If you create a new tensor, you will detach the inputs from the computation graph.
The creation of your `matrix` tensor might be the issue here.
Could you try to rewrite the creation using `torch.cat` instead?

Let me know, if that helps or if we need to dig a bit deeper.

Thank you.
I fixed the function named forward like below.

``````def forward(coordinate, w, layer_no):#layer_no from 0 to '(the length of eta_n) - 1'
row1 = torch.Tensor([[1, delta_eta[layer_no]]])
row2_col1 = torch.Tensor([- delta_eta[layer_no]])
row2_col2 = w
row2 = torch.cat([row2_col1, row2_col2], dim = 0).reshape(1, -1)
matrix = torch.cat([row1, row2], dim = 0)

return acti1(matrix.mm(coordinate), layer_no)

``````

Also, I fixed

``````w = torch.randn(9, requires_grad = True)
``````

into

``````w = torch.randn((9, 1) requires_grad = True)
``````

in accordance with the change in function named forward. And the error was solved.
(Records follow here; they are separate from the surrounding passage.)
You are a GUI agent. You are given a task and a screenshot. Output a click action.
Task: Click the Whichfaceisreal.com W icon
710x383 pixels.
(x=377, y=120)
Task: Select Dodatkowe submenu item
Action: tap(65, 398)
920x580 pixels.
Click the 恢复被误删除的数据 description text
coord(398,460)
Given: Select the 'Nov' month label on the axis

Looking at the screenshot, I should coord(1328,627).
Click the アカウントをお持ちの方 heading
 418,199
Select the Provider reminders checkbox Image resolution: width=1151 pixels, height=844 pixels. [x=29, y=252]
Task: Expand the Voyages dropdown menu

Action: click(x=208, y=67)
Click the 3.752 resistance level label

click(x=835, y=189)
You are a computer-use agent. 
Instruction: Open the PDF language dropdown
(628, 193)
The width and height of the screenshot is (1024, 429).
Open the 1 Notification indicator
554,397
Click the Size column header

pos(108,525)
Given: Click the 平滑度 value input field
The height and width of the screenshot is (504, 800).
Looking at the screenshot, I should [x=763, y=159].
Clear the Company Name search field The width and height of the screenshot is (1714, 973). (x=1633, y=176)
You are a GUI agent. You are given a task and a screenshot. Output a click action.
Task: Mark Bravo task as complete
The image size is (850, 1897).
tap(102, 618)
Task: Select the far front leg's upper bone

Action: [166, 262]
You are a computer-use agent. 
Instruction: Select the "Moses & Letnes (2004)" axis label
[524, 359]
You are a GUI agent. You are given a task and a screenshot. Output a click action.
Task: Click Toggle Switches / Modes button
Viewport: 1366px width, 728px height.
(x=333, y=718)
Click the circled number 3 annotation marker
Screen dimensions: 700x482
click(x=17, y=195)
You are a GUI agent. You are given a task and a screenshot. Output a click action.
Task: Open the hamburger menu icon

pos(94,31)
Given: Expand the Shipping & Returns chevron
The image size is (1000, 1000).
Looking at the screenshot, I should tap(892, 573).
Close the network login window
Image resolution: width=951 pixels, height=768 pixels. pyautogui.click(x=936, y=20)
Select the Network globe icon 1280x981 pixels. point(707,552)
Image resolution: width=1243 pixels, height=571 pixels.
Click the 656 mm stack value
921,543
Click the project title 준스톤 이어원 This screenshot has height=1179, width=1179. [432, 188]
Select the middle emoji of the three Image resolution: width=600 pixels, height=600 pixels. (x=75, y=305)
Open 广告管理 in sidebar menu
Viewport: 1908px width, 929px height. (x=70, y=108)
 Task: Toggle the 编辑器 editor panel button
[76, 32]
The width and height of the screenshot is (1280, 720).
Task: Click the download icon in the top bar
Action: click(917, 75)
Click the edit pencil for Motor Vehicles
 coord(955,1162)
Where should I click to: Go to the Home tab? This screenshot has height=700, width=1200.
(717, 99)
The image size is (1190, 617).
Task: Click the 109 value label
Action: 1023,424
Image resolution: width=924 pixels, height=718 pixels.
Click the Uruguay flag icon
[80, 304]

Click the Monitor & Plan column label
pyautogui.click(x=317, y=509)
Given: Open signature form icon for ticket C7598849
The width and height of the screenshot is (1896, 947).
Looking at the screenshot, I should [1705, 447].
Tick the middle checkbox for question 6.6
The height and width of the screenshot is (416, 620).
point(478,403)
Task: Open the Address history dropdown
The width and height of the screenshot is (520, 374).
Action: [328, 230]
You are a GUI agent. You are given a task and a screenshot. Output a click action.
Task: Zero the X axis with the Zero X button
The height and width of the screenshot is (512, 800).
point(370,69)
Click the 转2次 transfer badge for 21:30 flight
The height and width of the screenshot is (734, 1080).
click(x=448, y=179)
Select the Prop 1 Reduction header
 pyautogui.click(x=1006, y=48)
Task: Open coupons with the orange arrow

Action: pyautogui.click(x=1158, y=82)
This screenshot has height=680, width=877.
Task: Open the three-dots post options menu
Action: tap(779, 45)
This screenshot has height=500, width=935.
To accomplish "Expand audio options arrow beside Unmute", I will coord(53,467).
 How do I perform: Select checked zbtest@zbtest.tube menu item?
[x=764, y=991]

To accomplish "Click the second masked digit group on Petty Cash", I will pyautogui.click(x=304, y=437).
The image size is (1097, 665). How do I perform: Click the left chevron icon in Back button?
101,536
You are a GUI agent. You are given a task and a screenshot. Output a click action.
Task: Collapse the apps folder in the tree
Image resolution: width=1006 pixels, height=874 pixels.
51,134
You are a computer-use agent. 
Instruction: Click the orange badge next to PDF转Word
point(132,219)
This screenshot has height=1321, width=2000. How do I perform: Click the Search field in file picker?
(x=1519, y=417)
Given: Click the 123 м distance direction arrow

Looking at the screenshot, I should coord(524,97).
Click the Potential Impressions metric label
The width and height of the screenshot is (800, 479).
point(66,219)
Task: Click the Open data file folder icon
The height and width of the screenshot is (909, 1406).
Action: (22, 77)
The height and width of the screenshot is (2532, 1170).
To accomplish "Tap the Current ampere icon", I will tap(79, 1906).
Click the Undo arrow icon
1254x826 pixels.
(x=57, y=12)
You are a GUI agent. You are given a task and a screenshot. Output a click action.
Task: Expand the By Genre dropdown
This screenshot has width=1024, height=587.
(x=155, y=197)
However, another error which is ‘RuntimeError: Trying to backward through the graph a second time, but the buffers have already been freed. Specify retain_graph=True when calling backward the first time’ appeared. I reconstructed all codes to avoid the error what I can’t find a solution and the result is the simplified codes above. However the error appeared again. Would you help me again? I have done many googlings, but I couldn’t understand. And specifying `retain_graph = True` resulted in exponentially increasing operation time.